La tarjeta de visita, también llamada tarjeta personal, es precisamente eso: el objeto identificativo que en la mayoría de los casos lleva escrito nuestro nombre, y que nos presenta profesionalmente.
A pesar de ello, tengo que diferenciar básicamente dos tipos de tarjetas: aquellas que pertenecen a empresas de mediano y gran tamaño y aquellas otras diseñadas bajo pedido de pequeñas empresas o trabajadores autónomos. En el caso de las primeras, el diseño se rige normalmente por la imagen corporativa de la empresa y la individualidad queda limitada al cargo y los datos de contacto del que lleva grabado su nombre en la cartulina. En el caso de las segundas, entramos en un mundo completamente diferente, donde talla muy fuerte el gusto personal del cliente, y el contenido queda determinado por el uso que se le va a dar, la existencia o no de imagen corporativa, pudiendo llegar a tener importancia, incluso, los colores del equipo de fútbol de sus amores.
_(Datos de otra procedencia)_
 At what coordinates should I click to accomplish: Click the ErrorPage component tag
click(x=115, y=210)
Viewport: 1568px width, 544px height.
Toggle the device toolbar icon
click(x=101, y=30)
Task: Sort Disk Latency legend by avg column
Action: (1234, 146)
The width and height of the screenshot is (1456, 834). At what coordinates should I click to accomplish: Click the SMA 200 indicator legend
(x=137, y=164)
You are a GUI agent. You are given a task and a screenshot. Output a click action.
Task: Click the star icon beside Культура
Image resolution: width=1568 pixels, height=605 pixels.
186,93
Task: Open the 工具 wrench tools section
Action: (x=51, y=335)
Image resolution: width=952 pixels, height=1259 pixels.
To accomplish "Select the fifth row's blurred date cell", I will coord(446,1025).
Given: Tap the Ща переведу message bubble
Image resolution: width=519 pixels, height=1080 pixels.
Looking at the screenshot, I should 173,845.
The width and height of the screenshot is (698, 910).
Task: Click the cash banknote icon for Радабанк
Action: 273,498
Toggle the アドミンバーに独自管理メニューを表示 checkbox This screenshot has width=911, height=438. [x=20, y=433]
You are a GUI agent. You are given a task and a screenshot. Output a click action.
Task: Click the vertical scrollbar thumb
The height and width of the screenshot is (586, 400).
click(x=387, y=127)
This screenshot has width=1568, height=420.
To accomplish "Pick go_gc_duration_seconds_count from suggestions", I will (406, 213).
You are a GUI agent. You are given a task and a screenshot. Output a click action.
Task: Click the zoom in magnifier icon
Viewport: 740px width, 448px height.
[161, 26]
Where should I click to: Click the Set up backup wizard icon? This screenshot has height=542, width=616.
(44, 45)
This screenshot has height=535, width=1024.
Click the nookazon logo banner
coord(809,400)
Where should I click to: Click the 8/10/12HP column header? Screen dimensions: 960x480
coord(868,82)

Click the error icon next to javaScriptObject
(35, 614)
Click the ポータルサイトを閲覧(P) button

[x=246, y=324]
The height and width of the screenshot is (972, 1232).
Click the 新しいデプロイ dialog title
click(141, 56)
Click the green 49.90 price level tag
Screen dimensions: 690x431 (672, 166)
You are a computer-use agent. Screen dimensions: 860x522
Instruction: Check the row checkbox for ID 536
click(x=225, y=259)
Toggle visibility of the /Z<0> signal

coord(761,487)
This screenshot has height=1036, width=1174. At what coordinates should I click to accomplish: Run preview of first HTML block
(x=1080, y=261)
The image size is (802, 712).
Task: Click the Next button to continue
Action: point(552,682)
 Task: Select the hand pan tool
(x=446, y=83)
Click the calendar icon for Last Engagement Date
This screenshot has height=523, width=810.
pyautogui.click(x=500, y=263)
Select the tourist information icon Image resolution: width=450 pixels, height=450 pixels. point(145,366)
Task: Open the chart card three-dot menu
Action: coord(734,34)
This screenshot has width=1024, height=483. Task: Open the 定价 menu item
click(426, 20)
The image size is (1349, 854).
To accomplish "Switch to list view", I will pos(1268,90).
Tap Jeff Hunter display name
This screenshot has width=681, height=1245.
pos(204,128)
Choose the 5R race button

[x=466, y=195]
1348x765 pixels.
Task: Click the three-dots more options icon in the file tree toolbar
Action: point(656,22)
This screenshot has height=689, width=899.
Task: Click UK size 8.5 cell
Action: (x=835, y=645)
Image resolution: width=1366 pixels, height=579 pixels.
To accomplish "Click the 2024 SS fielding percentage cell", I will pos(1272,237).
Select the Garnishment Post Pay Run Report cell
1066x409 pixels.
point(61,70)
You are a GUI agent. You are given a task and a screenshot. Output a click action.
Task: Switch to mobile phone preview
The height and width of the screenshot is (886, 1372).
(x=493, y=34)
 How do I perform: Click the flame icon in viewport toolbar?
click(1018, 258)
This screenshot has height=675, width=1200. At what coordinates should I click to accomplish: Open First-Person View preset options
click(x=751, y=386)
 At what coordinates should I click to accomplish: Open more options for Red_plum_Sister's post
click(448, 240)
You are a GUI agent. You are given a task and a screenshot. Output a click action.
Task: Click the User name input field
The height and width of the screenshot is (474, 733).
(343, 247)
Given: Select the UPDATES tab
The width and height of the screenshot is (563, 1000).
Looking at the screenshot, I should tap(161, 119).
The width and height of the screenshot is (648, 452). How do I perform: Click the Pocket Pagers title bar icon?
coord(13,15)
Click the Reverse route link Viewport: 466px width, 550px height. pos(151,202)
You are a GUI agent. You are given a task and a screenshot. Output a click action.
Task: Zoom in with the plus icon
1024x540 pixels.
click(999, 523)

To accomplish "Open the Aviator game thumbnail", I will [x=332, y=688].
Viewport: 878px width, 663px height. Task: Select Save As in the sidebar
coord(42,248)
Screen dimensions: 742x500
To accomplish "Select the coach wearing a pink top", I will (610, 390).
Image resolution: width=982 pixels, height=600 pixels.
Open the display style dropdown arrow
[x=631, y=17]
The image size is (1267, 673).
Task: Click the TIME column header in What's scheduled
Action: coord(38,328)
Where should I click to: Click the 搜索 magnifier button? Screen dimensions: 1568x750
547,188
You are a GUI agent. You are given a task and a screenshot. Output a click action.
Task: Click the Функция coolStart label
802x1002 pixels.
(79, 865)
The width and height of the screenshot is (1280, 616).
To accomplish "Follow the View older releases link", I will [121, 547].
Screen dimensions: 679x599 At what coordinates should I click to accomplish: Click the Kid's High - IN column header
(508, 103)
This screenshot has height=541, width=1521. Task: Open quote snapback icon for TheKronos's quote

Las hay cuadradas, ractangulares, desplegables, impresas a una cara o en dos, en cartulinas texturadas, opacas, brillantes e incluso transparentes. Las hay minimalistas y barrocas. Las hay blancas o negras, verdes, rojas o grises. Y no faltan las que incluyen un catálogo casi completo de servicios y/o productos. Y si están impresas en ambas caras, mejor.
Sea como fuere, una tarjeta de visita será siempre la huella dactilar que iremos dejando aquí o allá como esa botella arrojada al mar esperando llegar a buen puerto.